Before any of the news in the headlines is covered, we’d like to bring some somber news to fans of Jonna Lee’s alternative music. It seems as though the domain name to her official website has expired. You can take a look back at the webpage through our previous article here. It seems as though this was always the plan for the fate of the website and with each small step we get further away from the acoustic/pop beginnings of what would become the catalyst for the Iamamiwhoami project.
Though past has passed, the future continues to shine for Iam and their debut album Kin. They’re nominated for another MTV O Award under the Digital Genius category (vote here) and despite not having confirmation on the lineup page, the project is rumored to play Germany’s 2012 Berlin Festival on one of their September dates. If true, this would be the second Iamamiwhoami show in 2012, the first being the Stockholm festival in August.
Through all of the new happenings with the digital geniuses (see what I did there? Do you?!?! Go vote, damnit..), the one thing that remains constant is that a new video and track from Kin entitled “Kill” was released via YouTube on May 22nd and various digital outlets on the 23rd.
The main premise of “Kill,” sonically, seems to be maintaining a strong and stagnant rhythmic state.
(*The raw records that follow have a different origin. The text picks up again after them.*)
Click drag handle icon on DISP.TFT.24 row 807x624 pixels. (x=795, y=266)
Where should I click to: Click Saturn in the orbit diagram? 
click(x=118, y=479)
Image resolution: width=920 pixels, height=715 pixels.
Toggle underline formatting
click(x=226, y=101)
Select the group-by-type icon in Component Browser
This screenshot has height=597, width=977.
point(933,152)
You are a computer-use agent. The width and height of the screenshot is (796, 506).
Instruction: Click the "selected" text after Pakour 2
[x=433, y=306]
This is most evident at the chorus, where almost every single aspect of the melody falls inline with a downbeat, drives the track in some way, or is accented on one of the stronger beats in a given measure of the song. The most interesting part of this rhythm is an unexpected brass-like section, which is clearly heard through the right channel and plays in line with the bass line of the track during the verse, then moves more into a supportive role at the chorus by voicing itself lower in the mix, semi-breaking from it’s norm, producing whole notes as opposed to it’s eighth note bass counterpart.
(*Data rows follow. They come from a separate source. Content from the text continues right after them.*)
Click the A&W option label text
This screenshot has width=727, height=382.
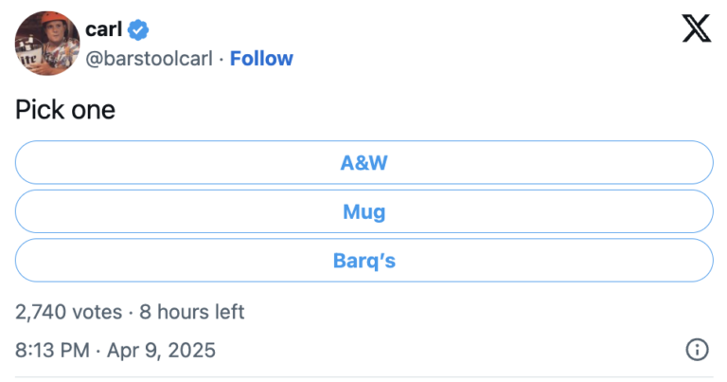pyautogui.click(x=364, y=163)
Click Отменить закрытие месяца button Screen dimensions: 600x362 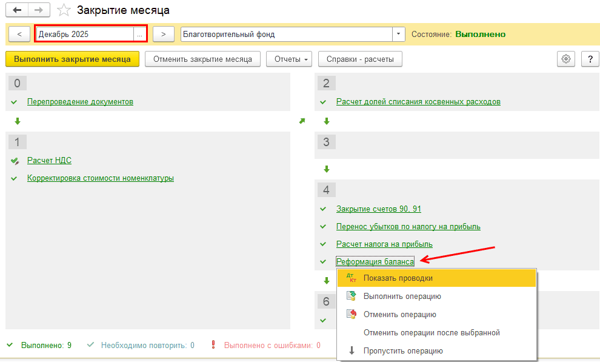point(202,59)
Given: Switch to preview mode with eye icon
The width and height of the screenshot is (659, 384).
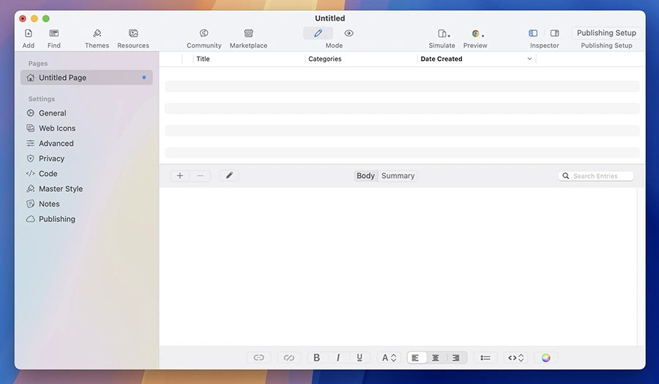Looking at the screenshot, I should [349, 34].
When the rhythmic melody isn’t being focused on, there’s a lot of atmospheric back noise going on throughout the song, which is done through the use of several pads that you can hear most clearly during the “come on, just kill this,” breakdown. Mostly held out in whole notes, these pads and assisting synths help evolve the sections of “Kill” with their semi-distorted effects that aren’t used prominently, but are present enough to give greater depth to the mix of the song. Reverberated and panned percussive elements provide aid to the subtle mood as well and all in all build a great foundation for the main instrumentation and vocal channels to ebb and flow on.
Of course, the signature Iamamiwhoami vocal reverberation and delay effects remain intact with the majority of the song, but a small break during the breakdown finds Jonna Lee showing off a wider singing range. “Come on, just kill this” is sung in a lower register, while a second lead vocal comes in half-way through, jumping up octaves. When the two combine and are present overtop of the steady kick drum, it emotionally balances on desperate hopefulness, creating one of the most triumphant climaxes we’ve heard from the Kin series.
The lyrics could be interpreted into trying to destroy a certain situation or worry while feeling the repercussions of it, and trying to move on. Verses with lines such as “one foot forward, will you be catching my fall? Once I give, I know you’ll be claiming more” show the hesitance in dealing with an issue, while the chorus provides a perfect summary of the basis: “Come on just kill this, demands and notions, all this commotion is not worth it. Come on just give this a second coming, an age is dawning with out smiles and laughter.” As a chorus should.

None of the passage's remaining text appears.